RECORDS PROVIDED:
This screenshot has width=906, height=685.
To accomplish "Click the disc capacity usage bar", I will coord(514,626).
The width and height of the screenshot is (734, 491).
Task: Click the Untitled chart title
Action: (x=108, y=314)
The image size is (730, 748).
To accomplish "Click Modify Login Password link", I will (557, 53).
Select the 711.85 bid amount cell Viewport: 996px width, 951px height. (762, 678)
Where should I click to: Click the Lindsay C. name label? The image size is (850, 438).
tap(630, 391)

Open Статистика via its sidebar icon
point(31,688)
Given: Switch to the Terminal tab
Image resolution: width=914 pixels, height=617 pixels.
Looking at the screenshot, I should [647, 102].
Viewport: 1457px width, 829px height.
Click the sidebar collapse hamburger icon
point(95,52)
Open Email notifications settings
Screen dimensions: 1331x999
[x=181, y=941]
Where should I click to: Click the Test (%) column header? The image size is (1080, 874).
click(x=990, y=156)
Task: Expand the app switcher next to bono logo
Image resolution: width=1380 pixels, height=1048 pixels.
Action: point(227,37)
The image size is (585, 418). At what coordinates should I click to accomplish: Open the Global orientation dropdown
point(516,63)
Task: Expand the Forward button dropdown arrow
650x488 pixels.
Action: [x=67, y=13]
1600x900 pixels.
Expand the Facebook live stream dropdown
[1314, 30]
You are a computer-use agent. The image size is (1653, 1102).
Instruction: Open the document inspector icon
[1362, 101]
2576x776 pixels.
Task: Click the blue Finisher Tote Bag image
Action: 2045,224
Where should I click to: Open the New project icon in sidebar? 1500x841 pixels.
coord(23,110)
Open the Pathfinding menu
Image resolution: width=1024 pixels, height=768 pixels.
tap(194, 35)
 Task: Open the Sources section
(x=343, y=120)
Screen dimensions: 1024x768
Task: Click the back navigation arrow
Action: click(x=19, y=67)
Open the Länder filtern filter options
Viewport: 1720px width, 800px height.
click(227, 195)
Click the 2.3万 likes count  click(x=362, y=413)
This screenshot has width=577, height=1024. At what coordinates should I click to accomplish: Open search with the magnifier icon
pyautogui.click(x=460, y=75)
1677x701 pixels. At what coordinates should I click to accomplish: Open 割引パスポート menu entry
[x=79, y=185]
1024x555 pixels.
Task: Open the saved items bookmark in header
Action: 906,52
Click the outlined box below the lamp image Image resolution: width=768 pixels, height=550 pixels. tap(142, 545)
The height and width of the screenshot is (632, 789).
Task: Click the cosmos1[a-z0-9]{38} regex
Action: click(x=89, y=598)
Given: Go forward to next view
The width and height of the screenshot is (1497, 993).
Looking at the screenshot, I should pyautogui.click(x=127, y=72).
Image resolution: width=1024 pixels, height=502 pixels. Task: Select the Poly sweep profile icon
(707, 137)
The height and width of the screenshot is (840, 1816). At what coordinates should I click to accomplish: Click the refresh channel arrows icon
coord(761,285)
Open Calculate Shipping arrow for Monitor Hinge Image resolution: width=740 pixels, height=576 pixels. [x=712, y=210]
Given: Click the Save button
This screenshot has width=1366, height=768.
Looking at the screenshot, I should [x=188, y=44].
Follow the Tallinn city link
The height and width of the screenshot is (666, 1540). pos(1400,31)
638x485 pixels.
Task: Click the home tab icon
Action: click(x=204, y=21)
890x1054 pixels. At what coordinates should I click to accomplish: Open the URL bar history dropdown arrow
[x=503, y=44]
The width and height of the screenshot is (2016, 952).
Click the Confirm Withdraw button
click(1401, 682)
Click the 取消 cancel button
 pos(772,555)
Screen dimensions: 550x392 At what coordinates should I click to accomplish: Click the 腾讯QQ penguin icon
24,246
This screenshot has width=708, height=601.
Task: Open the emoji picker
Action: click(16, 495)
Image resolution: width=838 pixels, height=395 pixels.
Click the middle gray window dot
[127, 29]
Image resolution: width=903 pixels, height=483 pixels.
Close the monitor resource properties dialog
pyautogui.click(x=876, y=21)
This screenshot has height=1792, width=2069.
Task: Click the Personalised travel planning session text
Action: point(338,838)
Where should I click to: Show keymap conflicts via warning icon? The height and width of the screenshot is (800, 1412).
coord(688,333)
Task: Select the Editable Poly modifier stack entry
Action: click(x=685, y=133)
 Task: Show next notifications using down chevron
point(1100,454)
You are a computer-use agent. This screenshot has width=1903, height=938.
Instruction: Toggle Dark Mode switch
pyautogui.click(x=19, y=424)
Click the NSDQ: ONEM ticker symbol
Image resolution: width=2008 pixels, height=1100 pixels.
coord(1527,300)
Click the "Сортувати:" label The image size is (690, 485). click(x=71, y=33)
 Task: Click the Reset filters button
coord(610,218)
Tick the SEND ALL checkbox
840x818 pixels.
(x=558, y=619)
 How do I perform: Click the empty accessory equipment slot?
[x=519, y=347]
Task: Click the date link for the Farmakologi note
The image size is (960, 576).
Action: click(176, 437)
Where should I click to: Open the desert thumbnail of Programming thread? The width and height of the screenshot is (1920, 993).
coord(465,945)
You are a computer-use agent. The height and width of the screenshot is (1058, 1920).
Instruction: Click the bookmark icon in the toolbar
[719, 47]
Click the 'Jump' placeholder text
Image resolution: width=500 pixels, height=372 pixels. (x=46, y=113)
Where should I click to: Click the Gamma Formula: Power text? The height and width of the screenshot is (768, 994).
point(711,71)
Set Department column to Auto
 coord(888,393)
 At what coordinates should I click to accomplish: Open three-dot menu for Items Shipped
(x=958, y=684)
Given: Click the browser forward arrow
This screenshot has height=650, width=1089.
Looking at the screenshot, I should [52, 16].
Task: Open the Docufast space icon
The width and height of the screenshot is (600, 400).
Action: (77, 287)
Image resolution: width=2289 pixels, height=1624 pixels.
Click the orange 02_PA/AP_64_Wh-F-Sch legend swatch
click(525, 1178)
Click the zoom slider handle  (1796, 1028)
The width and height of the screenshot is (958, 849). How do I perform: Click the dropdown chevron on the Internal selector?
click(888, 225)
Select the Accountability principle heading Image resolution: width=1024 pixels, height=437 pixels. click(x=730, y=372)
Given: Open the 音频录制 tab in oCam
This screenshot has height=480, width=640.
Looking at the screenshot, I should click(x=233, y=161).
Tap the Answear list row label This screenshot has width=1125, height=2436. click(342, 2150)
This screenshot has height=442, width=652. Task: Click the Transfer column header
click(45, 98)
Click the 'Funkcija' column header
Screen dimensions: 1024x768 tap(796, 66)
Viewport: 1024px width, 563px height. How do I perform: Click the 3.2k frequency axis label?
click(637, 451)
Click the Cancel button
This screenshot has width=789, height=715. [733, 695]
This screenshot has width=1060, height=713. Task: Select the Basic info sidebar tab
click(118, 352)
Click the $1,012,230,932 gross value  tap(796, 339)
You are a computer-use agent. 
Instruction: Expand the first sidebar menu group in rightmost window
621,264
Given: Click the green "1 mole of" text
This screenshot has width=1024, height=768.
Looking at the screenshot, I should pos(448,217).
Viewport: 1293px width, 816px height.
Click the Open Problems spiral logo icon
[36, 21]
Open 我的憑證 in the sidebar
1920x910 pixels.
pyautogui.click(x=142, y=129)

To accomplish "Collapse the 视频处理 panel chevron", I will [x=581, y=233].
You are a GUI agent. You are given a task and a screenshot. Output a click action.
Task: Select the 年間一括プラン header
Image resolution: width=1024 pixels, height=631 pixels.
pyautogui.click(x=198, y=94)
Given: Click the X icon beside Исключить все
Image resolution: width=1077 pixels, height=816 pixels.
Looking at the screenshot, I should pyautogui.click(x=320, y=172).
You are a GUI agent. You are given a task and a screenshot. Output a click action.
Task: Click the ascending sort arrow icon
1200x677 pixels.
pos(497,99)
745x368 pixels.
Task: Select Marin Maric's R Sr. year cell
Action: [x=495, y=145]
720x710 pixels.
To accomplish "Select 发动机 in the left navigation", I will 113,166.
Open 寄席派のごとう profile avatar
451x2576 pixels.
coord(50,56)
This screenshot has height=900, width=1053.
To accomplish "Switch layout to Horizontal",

ABOUT THIS TASK:
Begin at the line above that has "Click the zoom" and stop after the line that has "720x710 pixels.", copying each line exactly and adding nothing else.

RESPONSE BELOW:
Click the zoom slider handle  (1796, 1028)
The width and height of the screenshot is (958, 849). How do I perform: Click the dropdown chevron on the Internal selector?
click(888, 225)
Select the Accountability principle heading Image resolution: width=1024 pixels, height=437 pixels. click(x=730, y=372)
Given: Open the 音频录制 tab in oCam
This screenshot has height=480, width=640.
Looking at the screenshot, I should click(x=233, y=161).
Tap the Answear list row label This screenshot has width=1125, height=2436. click(342, 2150)
This screenshot has height=442, width=652. Task: Click the Transfer column header
click(45, 98)
Click the 'Funkcija' column header
Screen dimensions: 1024x768 tap(796, 66)
Viewport: 1024px width, 563px height. How do I perform: Click the 3.2k frequency axis label?
click(637, 451)
Click the Cancel button
This screenshot has width=789, height=715. [733, 695]
This screenshot has width=1060, height=713. Task: Select the Basic info sidebar tab
click(118, 352)
Click the $1,012,230,932 gross value  tap(796, 339)
You are a computer-use agent. 
Instruction: Expand the first sidebar menu group in rightmost window
621,264
Given: Click the green "1 mole of" text
This screenshot has width=1024, height=768.
Looking at the screenshot, I should pos(448,217).
Viewport: 1293px width, 816px height.
Click the Open Problems spiral logo icon
[36, 21]
Open 我的憑證 in the sidebar
1920x910 pixels.
pyautogui.click(x=142, y=129)

To accomplish "Collapse the 视频处理 panel chevron", I will [x=581, y=233].
You are a GUI agent. You are given a task and a screenshot. Output a click action.
Task: Select the 年間一括プラン header
Image resolution: width=1024 pixels, height=631 pixels.
pyautogui.click(x=198, y=94)
Given: Click the X icon beside Исключить все
Image resolution: width=1077 pixels, height=816 pixels.
Looking at the screenshot, I should pyautogui.click(x=320, y=172).
You are a GUI agent. You are given a task and a screenshot. Output a click action.
Task: Click the ascending sort arrow icon
1200x677 pixels.
pos(497,99)
745x368 pixels.
Task: Select Marin Maric's R Sr. year cell
Action: [x=495, y=145]
720x710 pixels.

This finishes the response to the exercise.